Enquanto isso, a pesquisa nos componentes biológicos da doença mental grave continua a ser priorizado em detrimento de pesquisas de cunho social e psicológico. No Reino Unido, investigações biológicas nas psicoses são cinco vezes mais comuns do que as demais abordagens. Não quero propor que toda a pesquisa genética seja abandonada, afinal desde os estudos finlandeses em gêmeos nos anos 80 sabemos que há um componente hereditário na esquizofrenia. Entretanto os resultados obtidos até agora mostram que o reducionismo em voga nas investigações conduzidas nos países anglo-saxões, nos quais tenta-se explicar a doença psiquiátrica tão simplesmente como autossômica, recessiva ou metabólica deixa muito a desejar (PORTIN & ALANEN (1997).

 

Não quero com este artigo sugerir uma rebelião contra os medicamentos. Nunca a qualidade de vida dos pacientes foi tão boa e a destruição das instituições asilares, nos quais seres humanos eram enviados para livrar a sociedade de sua presença, só foi possível devido à qualidade das novas terapêuticas. O objetivo final deste texto é melhor entendido no contexto de alertar jovens psiquiatras a questionar as tendências atuais e pensar por si próprio. No Brasil, a pesquisa é muitas vezes financiada por órgãos governamentais, o que nos dá liberdade de escolher a área de investigação de forma muito mais livre do que nos países de primeiro mundo, nos quais o cientista tem que lutar por bolsas que já são divulgadas de forma enviesada. Um breve olhar no site do MRC ou Medical Research Council, principal órgão financiador de pesquisas médicas na Inglaterra ilustra o argumento. As bolsas são distribuídas já com etiquetas sobre para quê e onde serem utilizadas. Como país emergente, não temos condições de concorrer com a infraestrutura de pesquisa em abordagem biológica dos países norte-europeus mas, devido às mudanças sociais e a peculiaridades de nossa cultura, temos um rico pool que permite a investigação social e psicológica dos transtornos psiquiátricos. 

 

Referências

BENTRALL R. (2009) – Diagnoses are psychiatry’s star signs. Let’s listen more and drug people less. Guardian.co.uk, Monday 31st of August 2009.

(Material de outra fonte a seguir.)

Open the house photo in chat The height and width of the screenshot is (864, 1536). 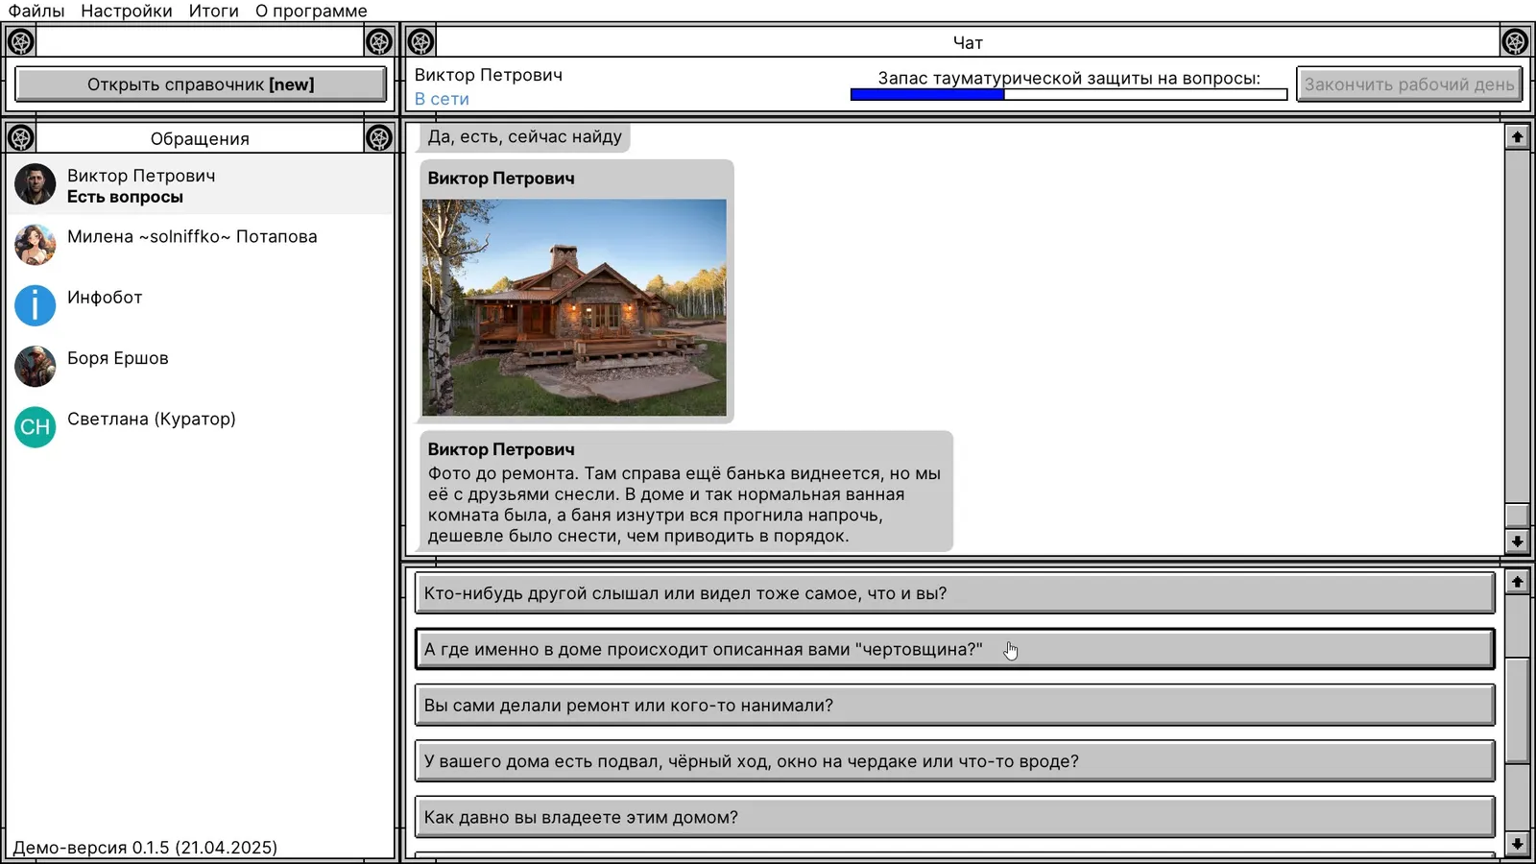pyautogui.click(x=574, y=307)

KELLEHER I., HARLEY M., LYNCH F., ARSENEAULT L., FITZPATRICK C., CANNON M., (2008) – Associations between childhood trauma, bullying and psychotic symptoms among a school-based adolescent sample. Br J Psychiatry, 193(5):378-82.

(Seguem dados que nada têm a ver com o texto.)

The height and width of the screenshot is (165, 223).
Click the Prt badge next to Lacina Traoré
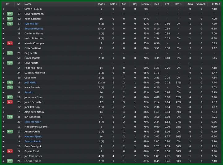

MCGRATH J., SAHA S., CHANT D., WELHAM J. (2008) – Schizophrenia: a concise overview of incidence, prevalence and mortality. Epidemiol Rev, 30:67-76.

PFEIFFER S.I., O’MALLEY D.S., SHOTT S. (1996) – Factors associated with the outcome of adults treated in psychiatric hospitals: a synthesis of findings. Psychiatr Serv, 47(3):263-9.

PORTIN P., ALANEN Y.O. (1997) – A critical review of genetic studies of schizophrenia. I. Epidemiological and brain studies. Acta Psychiatr Scand, 95(1):1-5.

SALVATORE P., BALDESSARINI R.J., TOHEN M., KHALSA H.M., SANCHEZ-TOLEDO J.P., ZARATE C.A.Jr, et al. (2009) – McLean-Harvard International First-Episode Project: two-year stability of DSM-IV diagnoses in 500 first-episode psychotic disorder patients. J Clin Psychiatry, 70(4):458-66.